You are viewing a plain text version of this content. The canonical link for it is here.
Posted to commits@impala.apache.org by st...@apache.org on 2023/12/13 13:45:33 UTC

(impala) branch master updated: IMPALA-10987: Changing impala.disableHmsSync in Hive should not break event processing

This is an automated email from the ASF dual-hosted git repository.

stigahuang pushed a commit to branch master
in repository https://gitbox.apache.org/repos/asf/impala.git


The following commit(s) were added to refs/heads/master by this push:
     new 3112a0c0d IMPALA-10987: Changing impala.disableHmsSync in Hive should not break event processing
3112a0c0d is described below

commit 3112a0c0d17e9d3d2d79bae6e5d0dc6b4cf15eb9
Author: Sai Hemanth Gantasala <sa...@cloudera.com>
AuthorDate: Thu Nov 2 15:56:18 2023 -0700

    IMPALA-10987: Changing impala.disableHmsSync in
    Hive should not break event processing
    
    Currently we require a global invalidate to reset the events processor
    if the events sync is re-enabled on a table from HMS. This patch
    eliminates the need to reset the catalog cache when events sync is
    re-enabled.
    
    Implementation details: when events sync is re-enabled on table via HMS
    1) If the table exists in Impala,
      a) We can just invalidate the table, if the current event is greater
    than the create event id of the table, so that it is reloaded the first
    time query accesses it.
      b) Otherwise we can just ignore the event.
    2) If the table doesn't exist in Impala, create a Incomplete table, if
    there is no entry in the event delete log for this table.
    
    Note: If the eventSync is disabled on a table, for all subsequent table
    events, ideally we should mark the table as stale if the table object
    is loaded, so that it is reloaded the next time query accesses it.

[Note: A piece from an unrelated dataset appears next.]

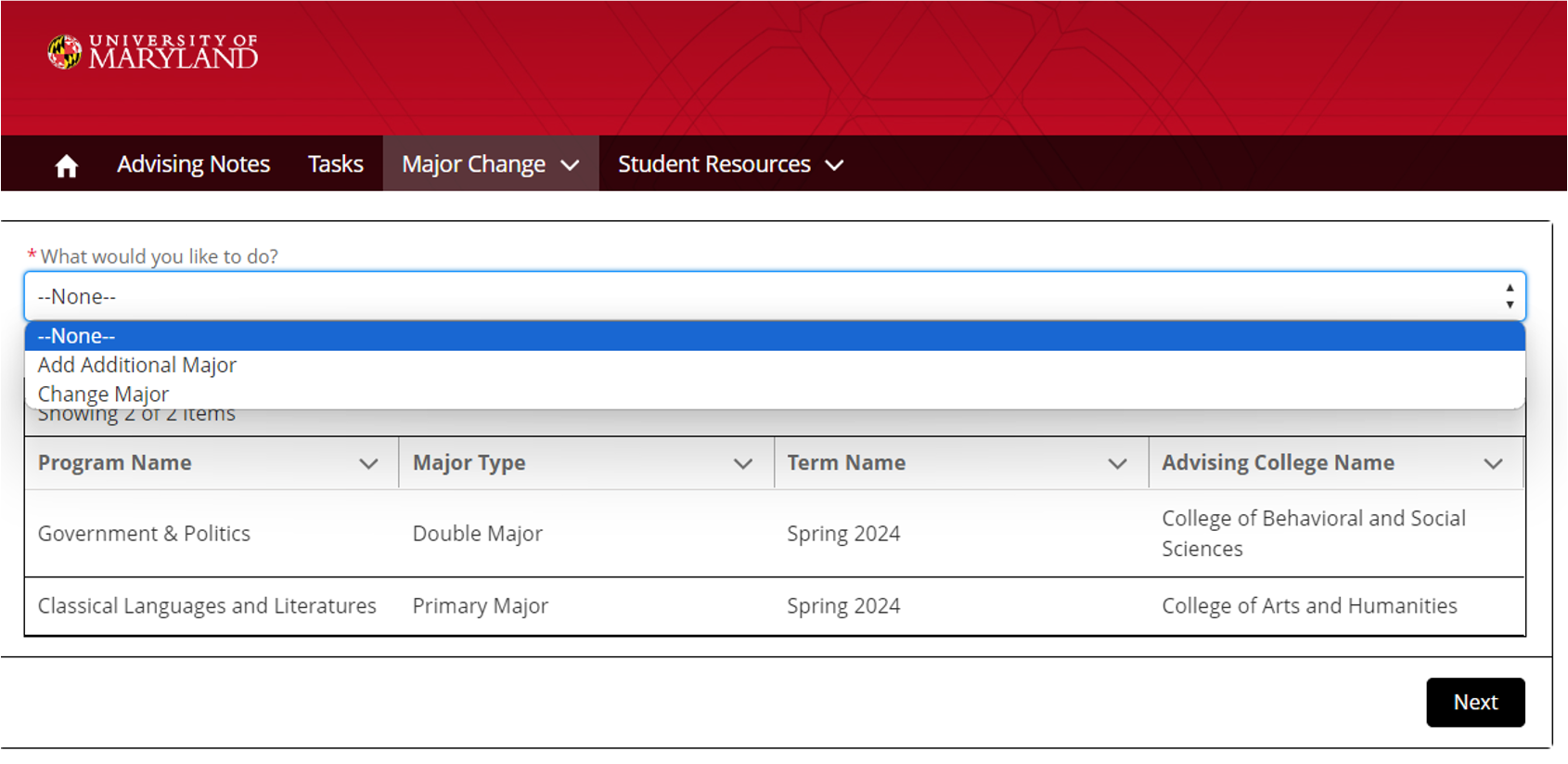Screen dimensions: 1568x764
Task: Choose Change Major from the list
Action: pos(103,394)
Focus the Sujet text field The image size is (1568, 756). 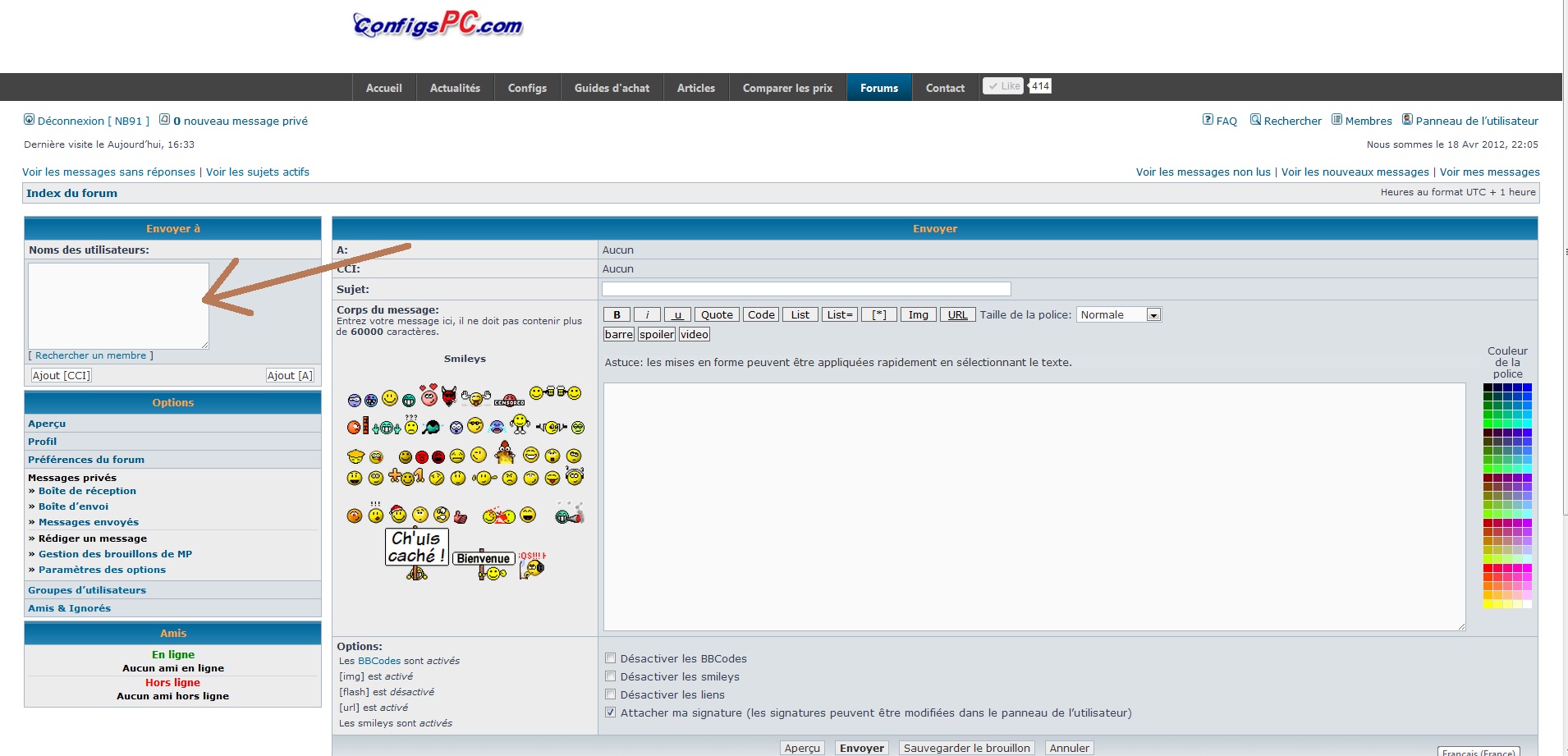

But,
    since this approach has performance impact, the events will be ignored.
    
    Testing:
    1) manually verified few scenarios.
    2) Added test case for the above scenarios.
    
    Change-Id: I37055990be49e91462ebc98aa97009ca768a0072
    Reviewed-on: http://gerrit.cloudera.org:8080/20648
    Reviewed-by: Impala Public Jenkins <im...@cloudera.com>
    Tested-by: Impala Public Jenkins <im...@cloudera.com>
---
 .../impala/catalog/events/MetastoreEvents.java     |  72 +++++++++----
 .../events/MetastoreEventsProcessorTest.java       | 112 +++++++++++++--------
 tests/custom_cluster/test_events_custom_configs.py |  37 +++++++
 3 files changed, 162 insertions(+), 59 deletions(-)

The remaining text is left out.